Nouveau grand ensemble, celui du pianiste Felix Hauptmann Serpentine. On y retrouve la flûtiste Jorik Bergman et le saxophoniste Fabian Dudek. L’écriture est libre et énergique, la place est laissée aux musicien·nes pour s’exprimer (on retient le jeu délié de Samuel Mastorakis au vibraphone) et les arrangements proposent une grande dynamique et de belles couleurs. Décidément, ce pianiste allemand est de plus en plus inspiré.
- Stefan Schönegg trio © Niclas Weber
Pour le dernier concert, il fallait choisir entre deux et j’ai préféré aller dans la belle église Kristuskirche, modernisée et insérée dans un ensemble architectural qui combine nef et logements. Ici, à l’abri de la fureur du monde, le trio « Enso : On the Withered Tree a Flower Blooms » composé de son leader contrebassiste Stefan Schönegg, de la pianiste Marlies Debacker et, à la caisse claire frottée, Etienne Nillesen. Presque une heure de drone music, avec une acoustique qui produit des harmoniques flottantes, une lumière blafarde et une chaleur intérieure apaisée, c’est un voyage. À l’archet sur la contrebasse, avec des dispositifs vibratoires au piano, en frottant la peau de la caisse claire, les trois musicien·nes produisent ces sons pleins, étirés, infinis et combinés qui enveloppent tout et résonnent dans les murs et dans les têtes. Magnifique expérience.
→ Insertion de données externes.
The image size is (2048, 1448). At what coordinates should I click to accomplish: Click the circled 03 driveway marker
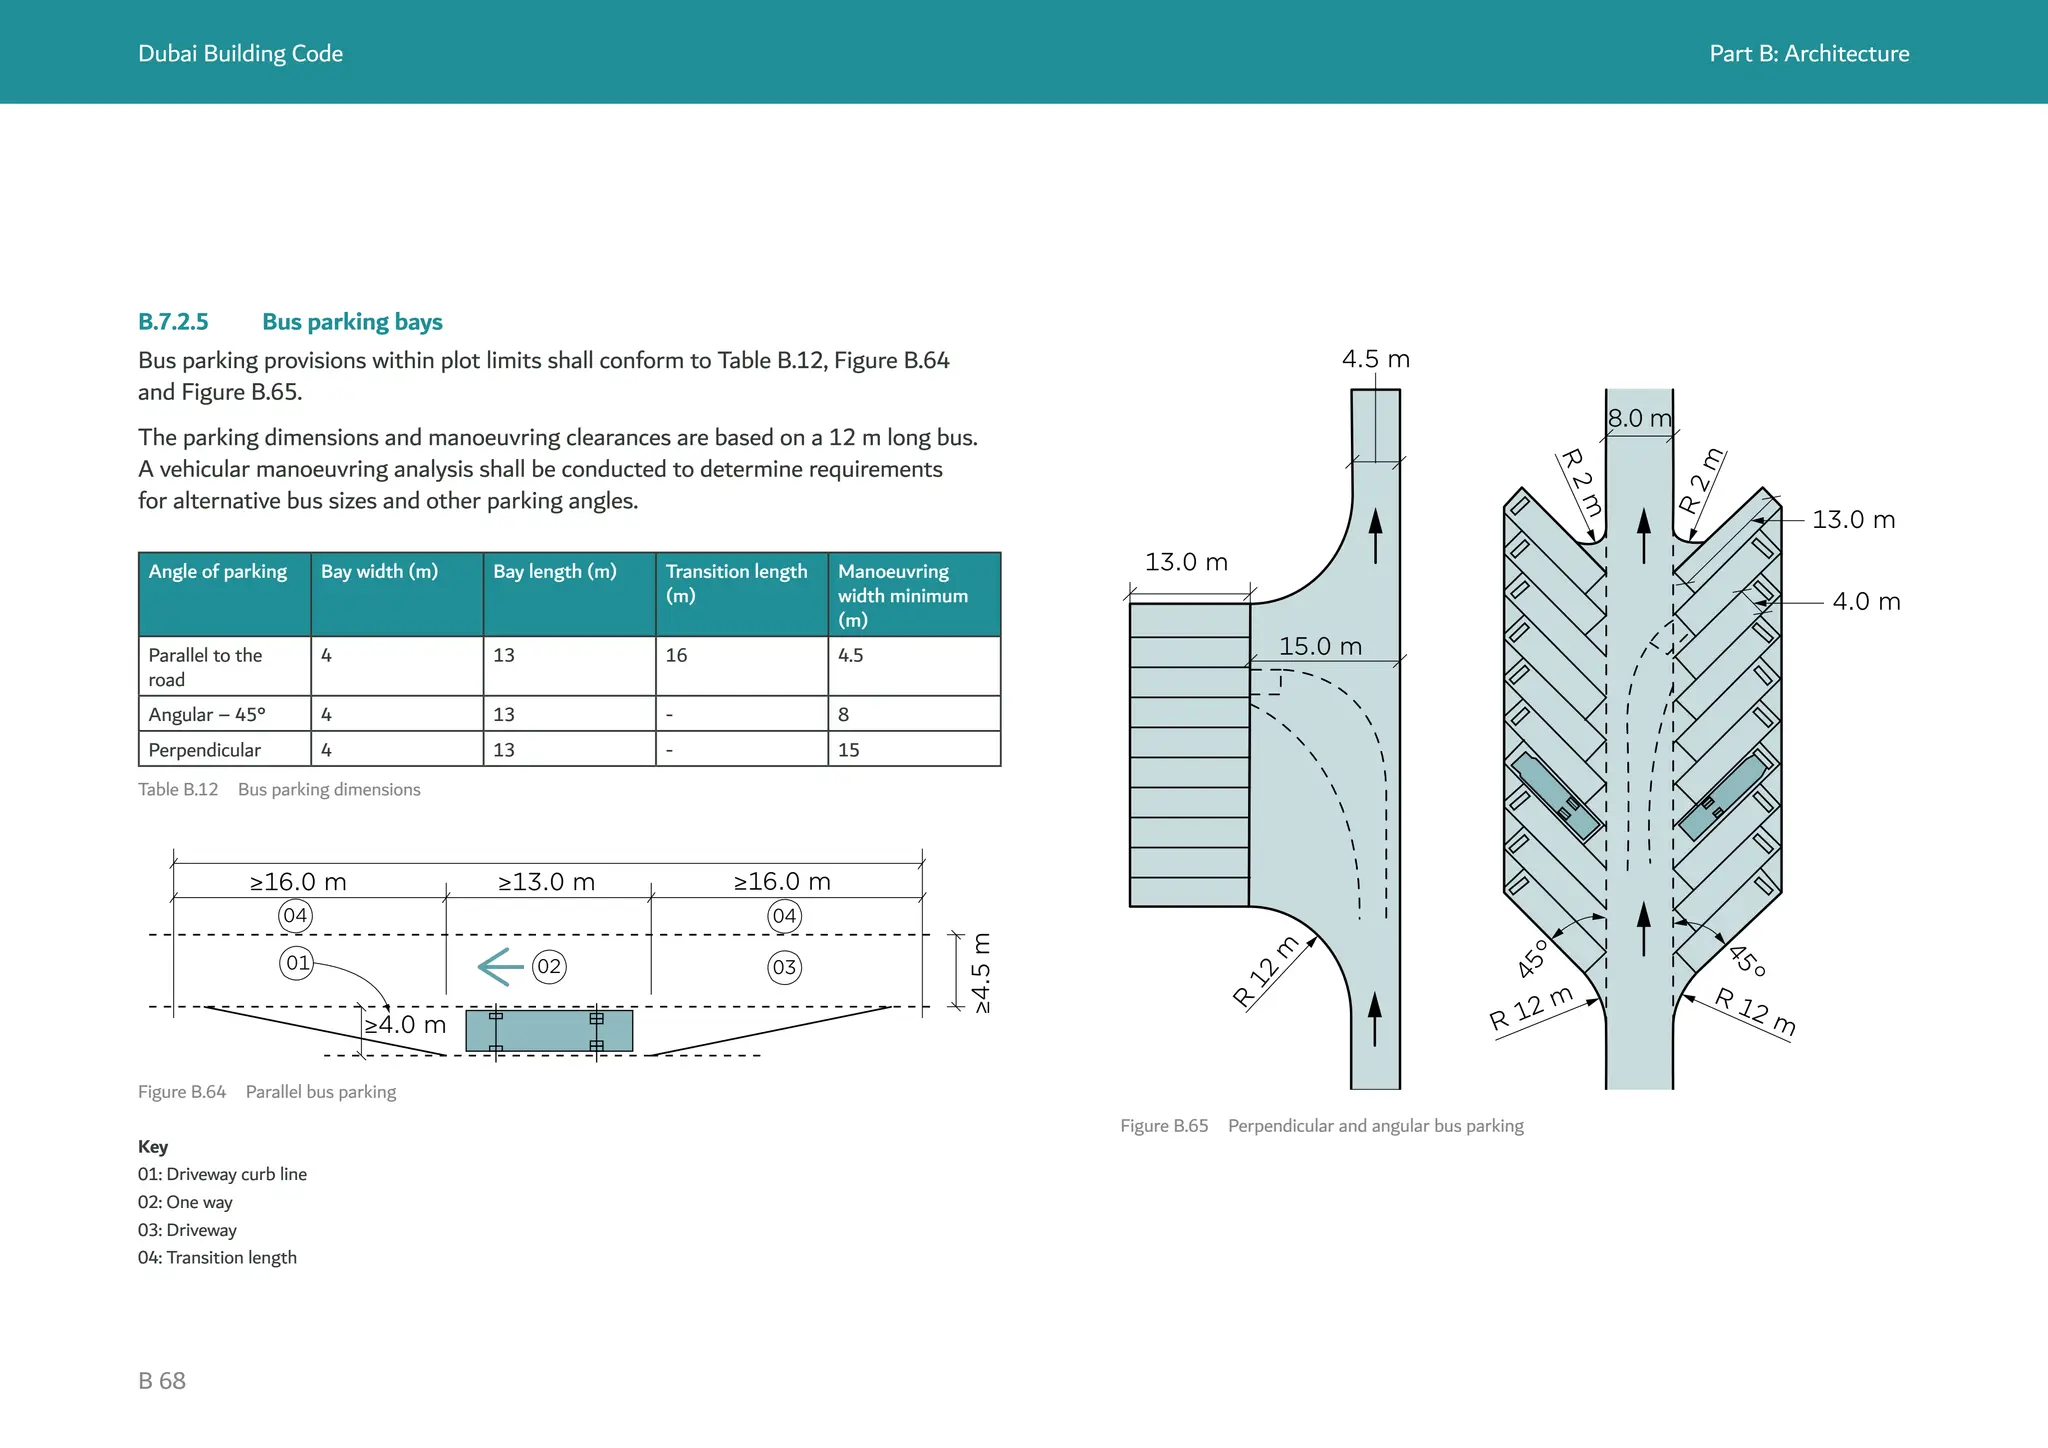coord(784,967)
Le lendemain, comme les années passées, le complexe de Stadtgarten est envahi par une foule avide de musique. Cette année, le club Z, de l’autre côté de la rue, fait aussi partie des scènes et avec son sous-sol et son balcon, c’est un endroit étonnant pour écouter de la musique.
- Club Z © Niclas Weber
Il est difficile de se frayer un chemin d’une salle à l’autre pour tenter d’entendre (écouter, c’est hors d’atteinte) les groupes programmés. Il y a pourtant de belles choses, des expériences intéressantes. La plupart des musicien·nes vient de Cologne ou ses environs. Depuis 14 ans, les deux programmatrices Angelika Niescier et Ulla Oster dénichent des musiques qui vont d’expériences jazz-rock à l’électronique, du funk au jazz modal, tentant de balayer le plus largement possible. Le succès est au rendez-vous. Parmi les propositions, j’en retiens deux. Le Sheen Trio, avec la clarinettiste Shabnam Parvaresh, entendue la veille, Ula Martyn-Ellis (guitare) et Philipp Buck (batterie). Et l’ensemble du trompettiste Mathias Schriefl, Shreefpunk qui, sans créer la surprise car il existe depuis presque vingt ans, propose chaque fois un regard décalé et roboratif sur le jazz et les musiques en général.
L’année 2025 est lancée et la ville de Cologne se démarque vraiment avec sa scène spécifique et une émulation partagée.